Sunday, March 21, 2021

Activists Outline Plan to Push Agenda of Black Lives Matter in Classroom; We Hear You: Black Lives Matter Threatens Our Schools

Photo: FG Trade/Getty Images
Corporations, nonprofit institutions, the media, and countless individual Americans have expressed support of the Black Lives Matter movement, funneling millions of dollars into organizations that purport to carry out its cause.
But although many Americans support the phrase “black lives matter,” the actual aims of organizations and activists committed to this cause often are far more radical than what Americans hear through the lens of the media.
It’s deeply important that we know what the agenda truly is.
A new book, “Black Lives Matter at School,” lays out how the entire system of K-12 education in America could be transformed to carry out the agenda of the Black Lives Matter movement.
“Black Lives Matter at School,” a collection of essays, gives a framework for how the movement aims to shape public education in coming years. The book received a fairly laudatory and sympathetic analysis in The Washington Post.
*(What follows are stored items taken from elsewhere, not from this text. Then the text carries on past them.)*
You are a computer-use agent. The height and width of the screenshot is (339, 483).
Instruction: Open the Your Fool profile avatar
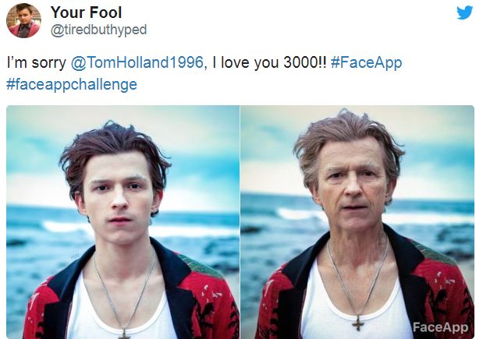point(23,20)
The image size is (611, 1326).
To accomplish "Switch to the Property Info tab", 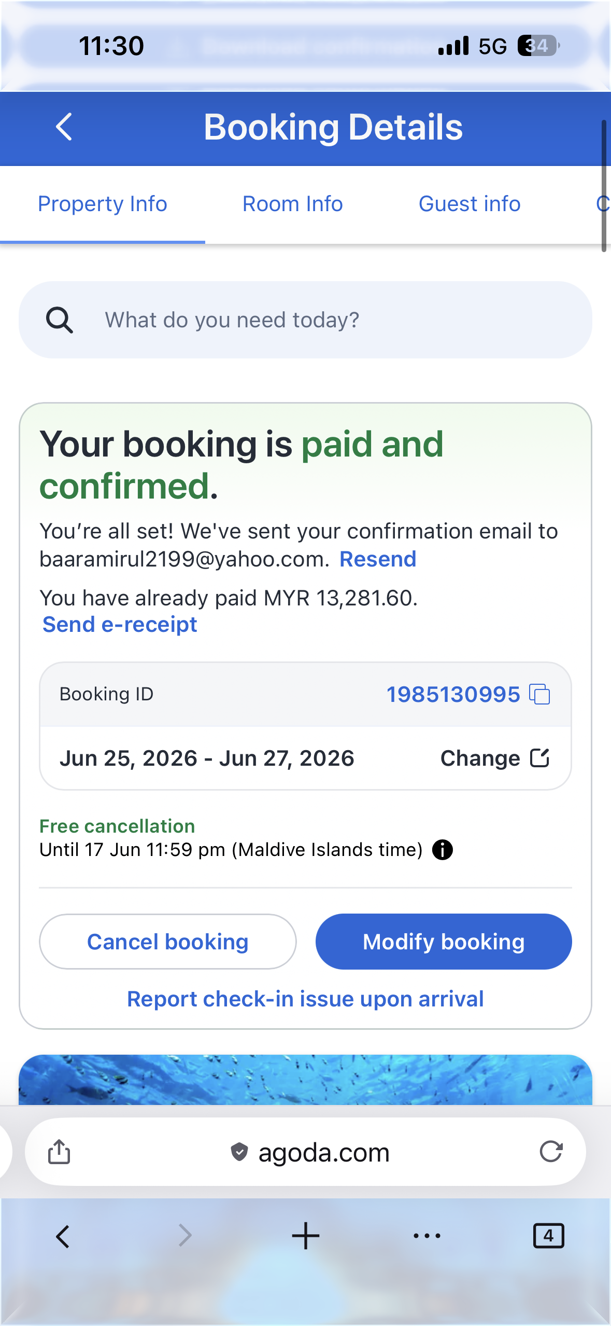I will pos(103,204).

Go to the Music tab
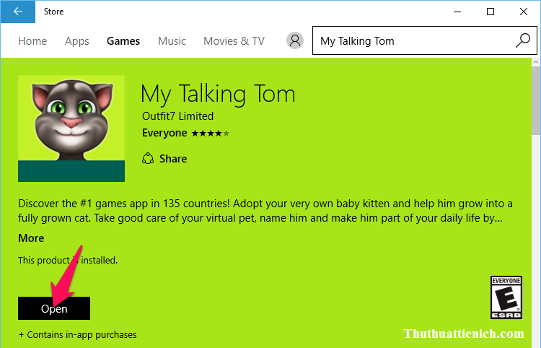coord(172,41)

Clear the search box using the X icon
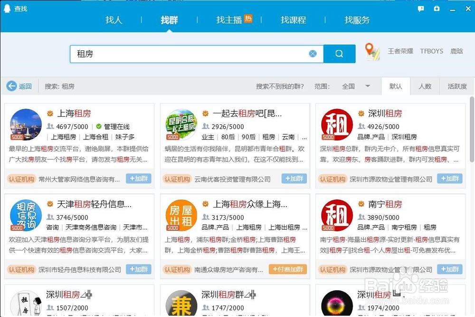click(313, 54)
But much like President Joe Biden’s references to radical critical race theory programs as simply “sensitivity training,” the Post smooths over the radicalism of the work and makes it digestible to a larger audience.
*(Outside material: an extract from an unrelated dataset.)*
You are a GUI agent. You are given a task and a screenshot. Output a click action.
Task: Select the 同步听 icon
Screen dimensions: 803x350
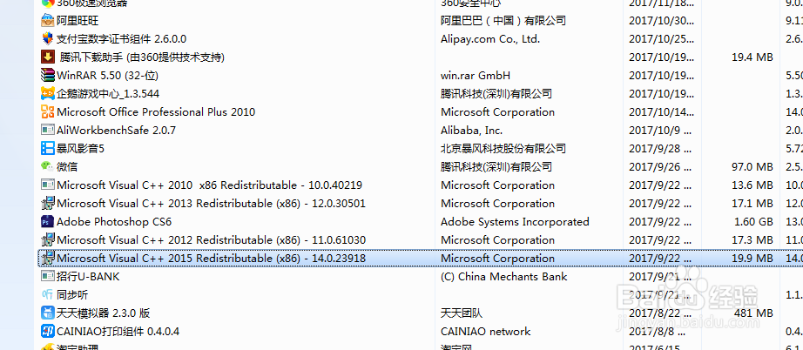pos(48,295)
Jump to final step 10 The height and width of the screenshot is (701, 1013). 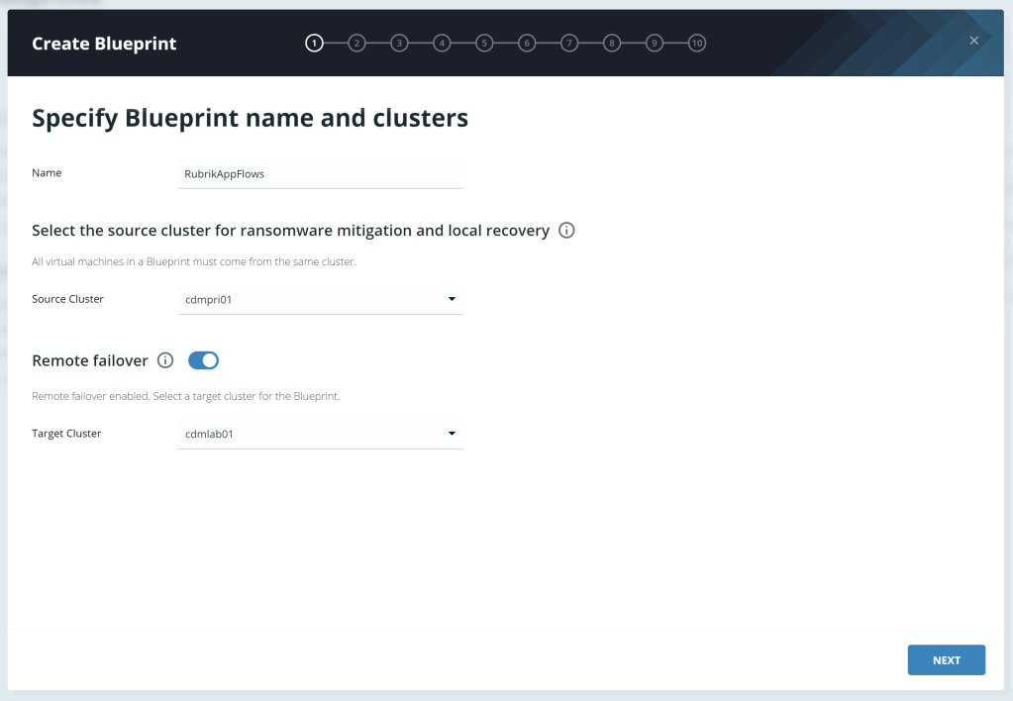697,44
A fair number of left-leaning Americans don’t want to support Marxism and ethnic nationalism, but it’s clear that is what “Black Lives Matter at School” and affiliated groups actually are selling.
The author of one essay in “Black Lives Matter at School” wrote a book in praise of Marxism, and many of the items on the economic and social agenda laid out in the book are quite radically left wing.
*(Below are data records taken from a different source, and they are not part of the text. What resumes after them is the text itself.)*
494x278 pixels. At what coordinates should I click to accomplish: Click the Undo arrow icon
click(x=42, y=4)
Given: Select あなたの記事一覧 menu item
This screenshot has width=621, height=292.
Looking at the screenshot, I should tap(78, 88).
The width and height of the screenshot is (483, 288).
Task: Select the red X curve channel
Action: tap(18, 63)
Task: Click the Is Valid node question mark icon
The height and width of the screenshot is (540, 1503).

When Americans say they support “black lives matter,” do they really want to abolish the nuclear family and boot Abraham Lincoln out of America’s pantheon of heroes?
The New York Times’ 1619 Project already has made its way into classrooms across the country, creating a distorted view of American history. But some activists want to conduct their ideas on a grander scale, placing the ideologies of critical race theory and “anti-racism” at the heart of every student’s education.
It’s important that we know what the agenda truly is. “Black Lives Matter at School” gives a framework for how the movement aims to shape public education in coming years.
The essays in the book were edited by Denisha Jones, a director of teaching at Sarah Lawrence College, and Jesse Hagopian, an ethnic studies teacher at Seattle’s Garfield High School.
Essentially, this series of essays provides a blueprint for the Black Lives Matter agenda, how it has been brought to classrooms, and how it can “radically transform our learning environments,” in the words of Opal Tometi, a co-founder of the Black Lives Matter organization and author of the book’s forward.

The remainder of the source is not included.